In August of last year, Carr gave a presentation at the “Consistent Life Ethic Conference” (formerly the Seamless Garment Network) in which he compared the pro-life movement with “Black Lives Matter.” The problem is that the bridge he and his Initiative are seeking to build is one that can only lead to the erosion of the resolve of Traditional Catholics.
Crux reported that participants in the three-day conference:
will explore a range of themes, including human life and dignity, solidarity and subsidiarity, human rights and responsibilities, and the priority of the poor and vulnerable, illustrating, as Carr pointed out, that "the most important word in Catholic social teaching is ‘and.'"
What is most dangerous about conferences like these is that it shifts the focus of faithful Catholics away from the work of salvation to the work of social activism. Pay close attention to the words in the previous paragraph. Nowhere in any of this is mention of repentance, conversion, sin, the four last things, and the urgent need to bring souls to Christ.
As Fulton Sheen pointed out so frequently, the very first word in Jesus’ public ministry was “come, follow me,” and His last word was, “go ye into the whole world, and preach the gospel to every creature.” In both instances, Our Blessed Lord is directing the action to Himself. First, He calls on people to follow Him, and in the last He commands His disciples to go into the world to tell everyone about Him.
In other words, there can be no Catholic social teaching that is not integrally connected with evangelization. And yet, conferences like this one, as well as organizations like John Carr’s Institute, have very little to do with evangelization, and even less to do with the Catholic faith at all. Sadly, these social justice efforts are little more than expansive discussions rooted in humanism, lightly dressed in Catholic garb.

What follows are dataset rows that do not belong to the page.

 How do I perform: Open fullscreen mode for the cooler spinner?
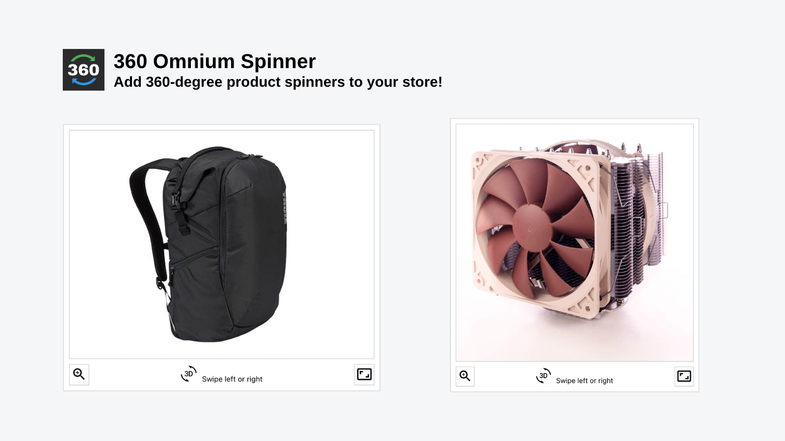tap(684, 376)
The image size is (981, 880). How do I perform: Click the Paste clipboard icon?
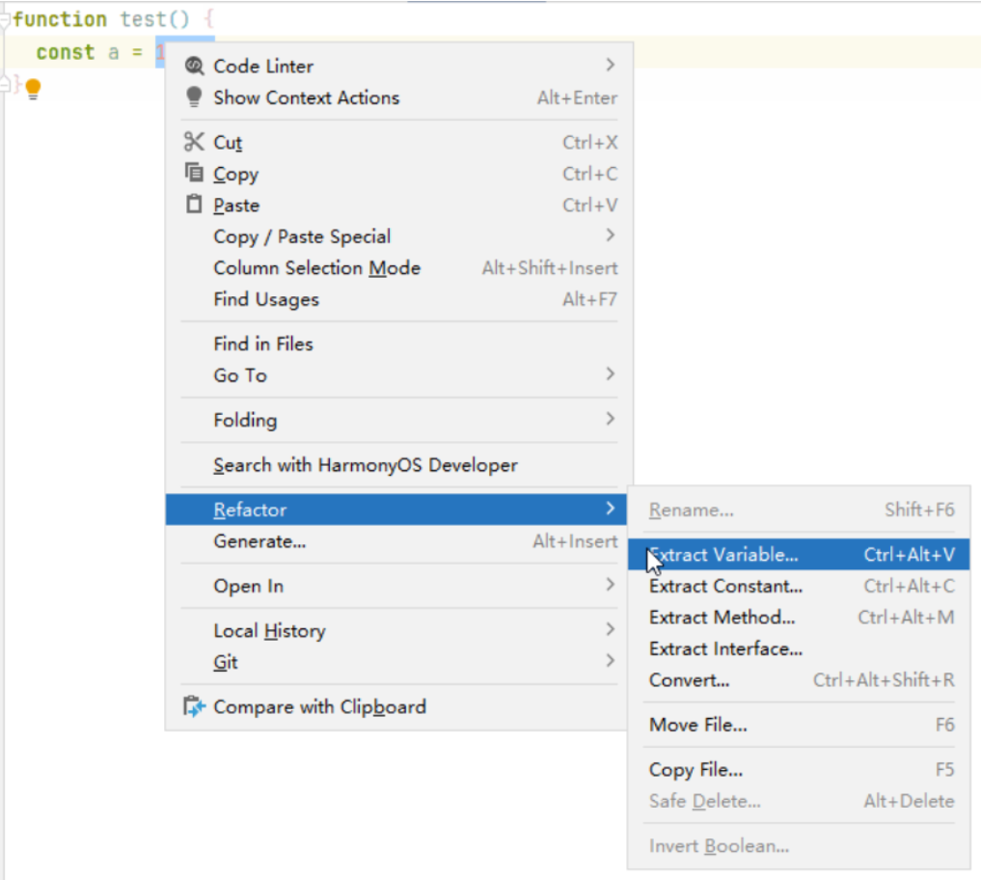pyautogui.click(x=194, y=206)
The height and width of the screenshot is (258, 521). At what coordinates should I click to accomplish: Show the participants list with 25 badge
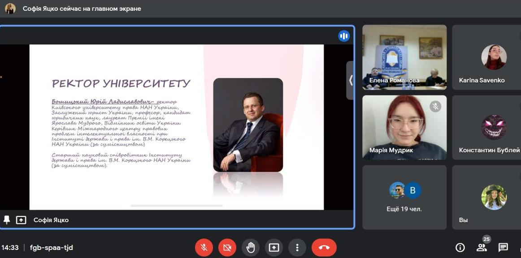click(x=482, y=247)
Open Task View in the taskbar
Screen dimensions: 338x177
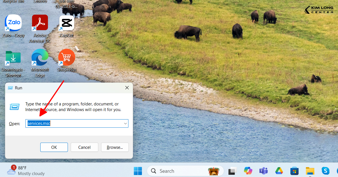(233, 171)
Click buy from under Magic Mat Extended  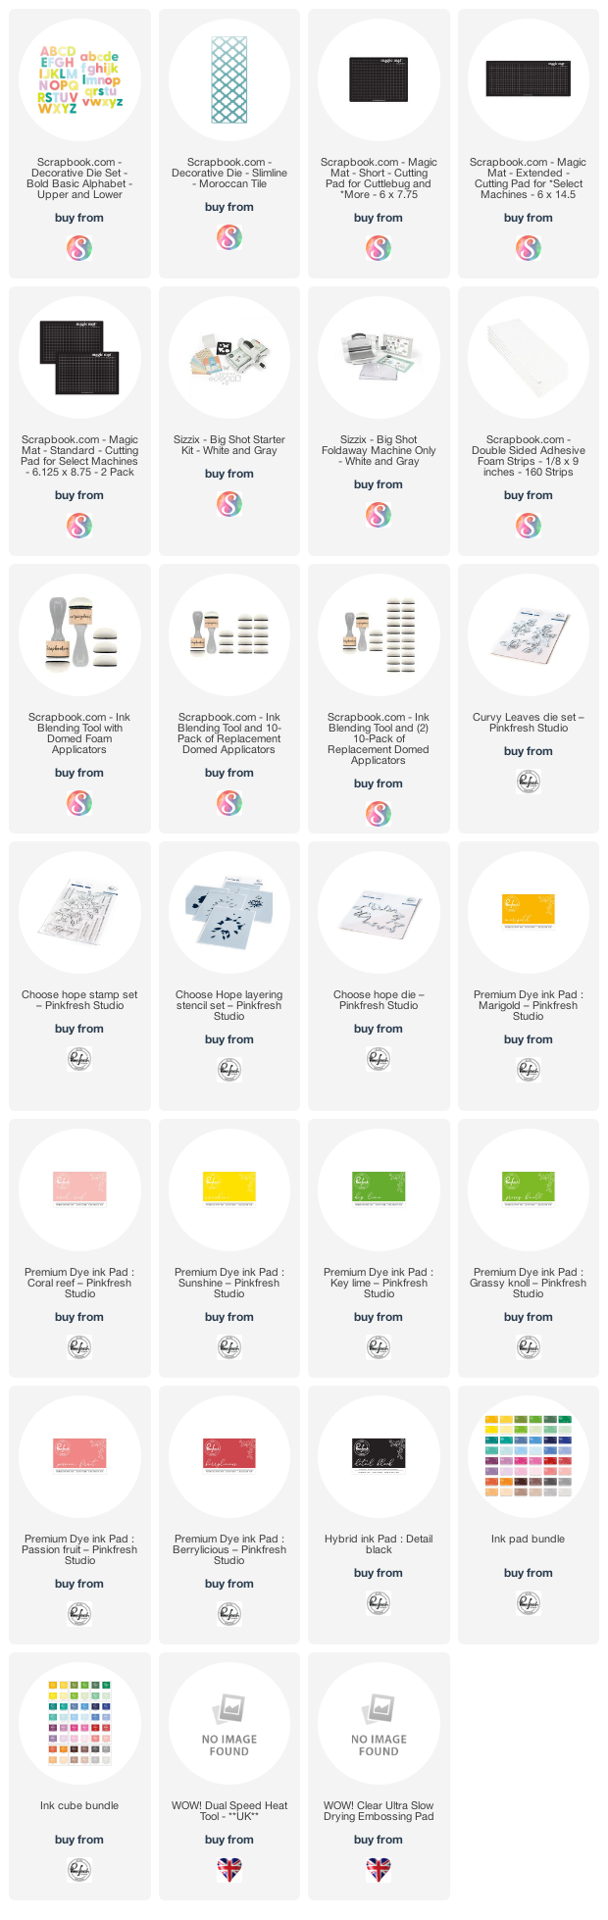(x=529, y=218)
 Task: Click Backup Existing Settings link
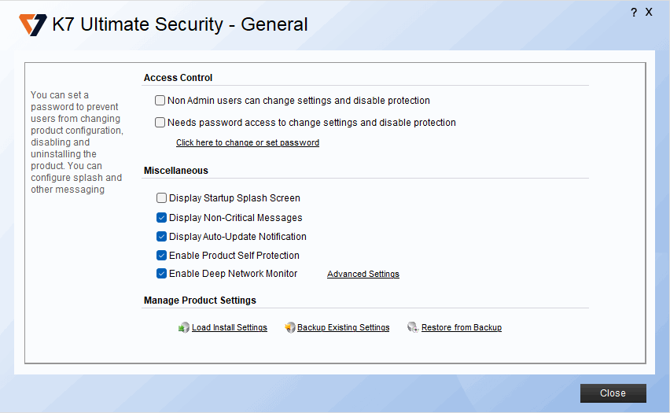(x=344, y=328)
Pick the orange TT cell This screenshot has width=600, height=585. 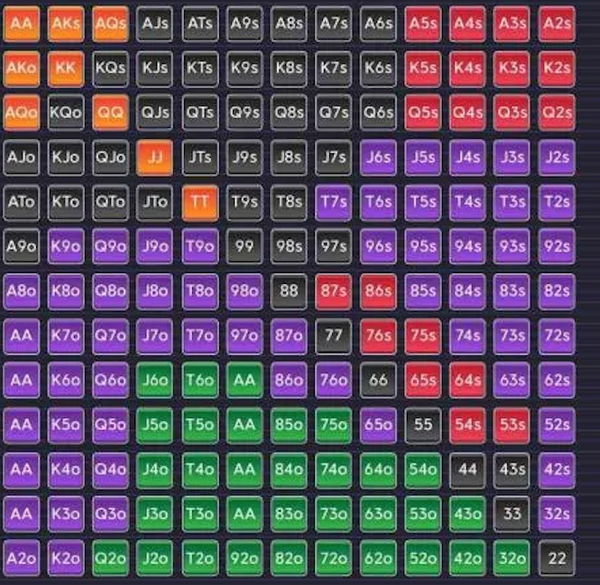point(199,202)
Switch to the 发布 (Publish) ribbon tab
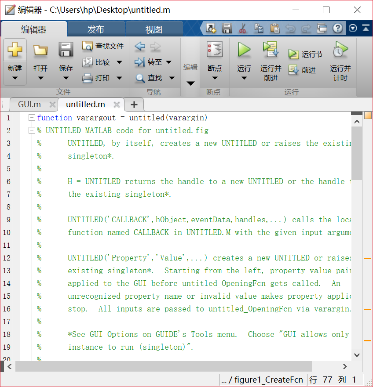Viewport: 373px width, 387px height. coord(96,29)
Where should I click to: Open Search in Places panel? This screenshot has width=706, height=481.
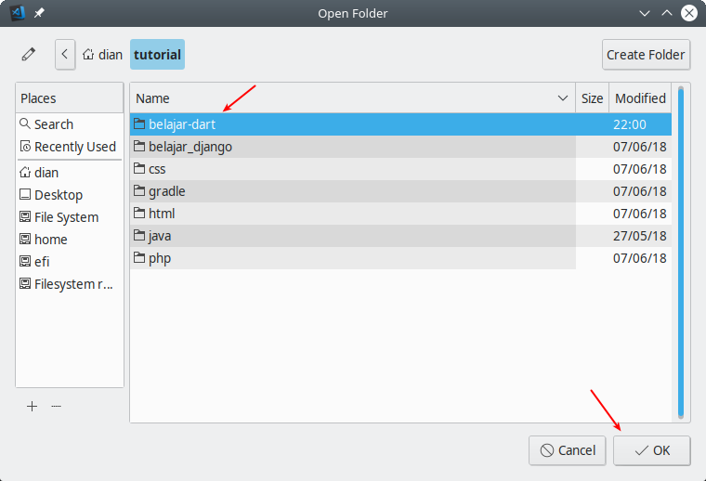53,124
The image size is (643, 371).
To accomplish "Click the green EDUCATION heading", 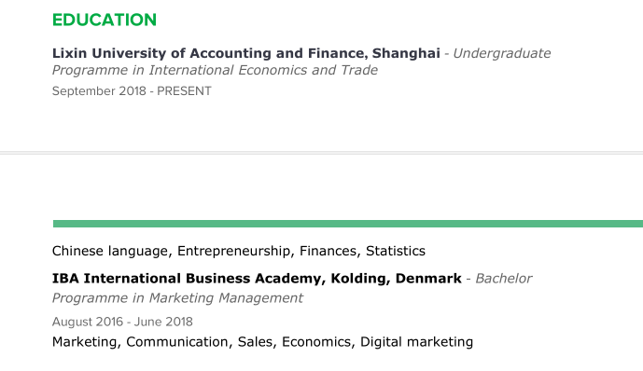I will 105,20.
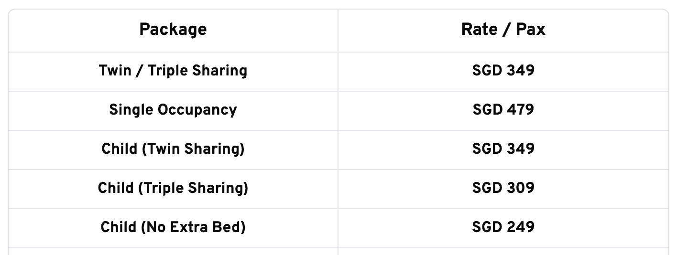Click the word "Pax" in the header
Image resolution: width=677 pixels, height=255 pixels.
click(x=531, y=30)
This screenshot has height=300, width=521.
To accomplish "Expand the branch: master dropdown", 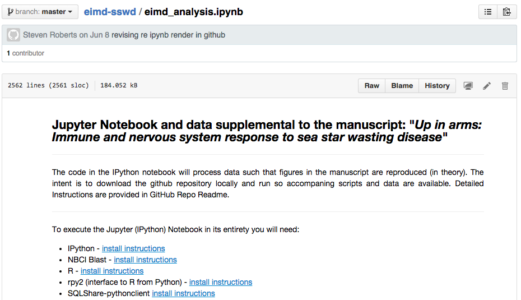I will click(x=40, y=12).
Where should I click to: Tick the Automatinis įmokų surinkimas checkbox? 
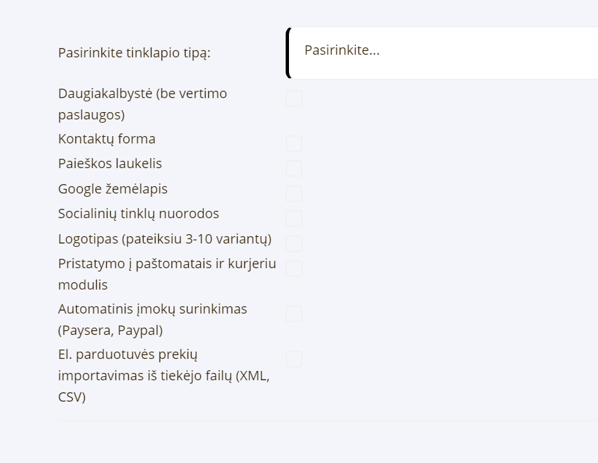(x=294, y=314)
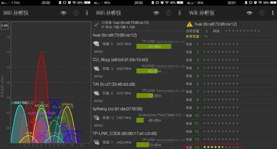Screen dimensions: 277x149
Task: Tap Wi-Fi lock icon for liyiheng network
Action: [96, 118]
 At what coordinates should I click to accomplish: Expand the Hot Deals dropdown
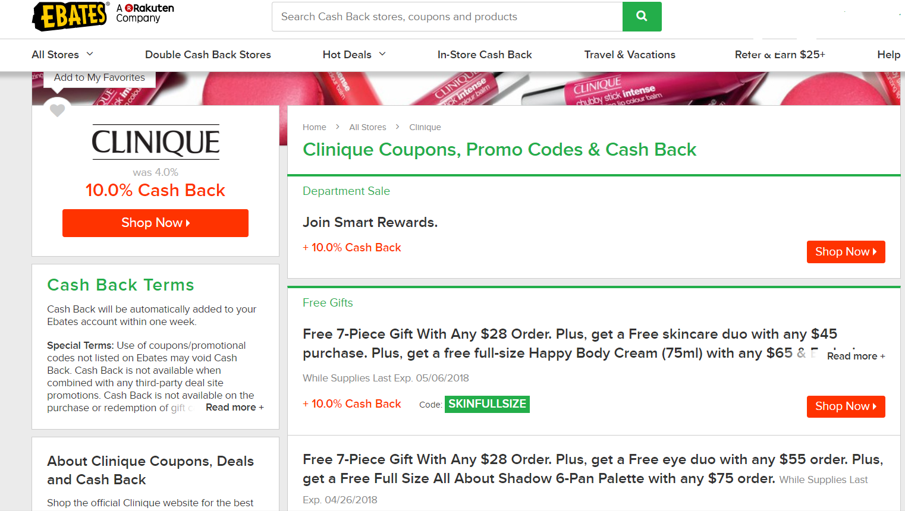354,55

If there is to be any kind of healing in the great divide between modernist social justice Catholics and the traditional faithful, it can’t be predicated on a human bridge of rhetoric and understanding. Repentance means rejection of sin, without compromise. Conversion means walking away from the life of sin without looking back. Following Our Lord means hearing, believing, and loving everything Our Lord taught us and living in accord with His commandments. And going into the world – the only activism Our Lord commanded – means giving to others the Love, Mercy, and Promise of Redemption that He gave to us. We do that by always striving to bring hearts, minds and souls to Christ through the Sacraments. If souls are not saved, then nothing is saved, which means that if social action is not directed toward the salvation of souls, it is rooted in a dead faith.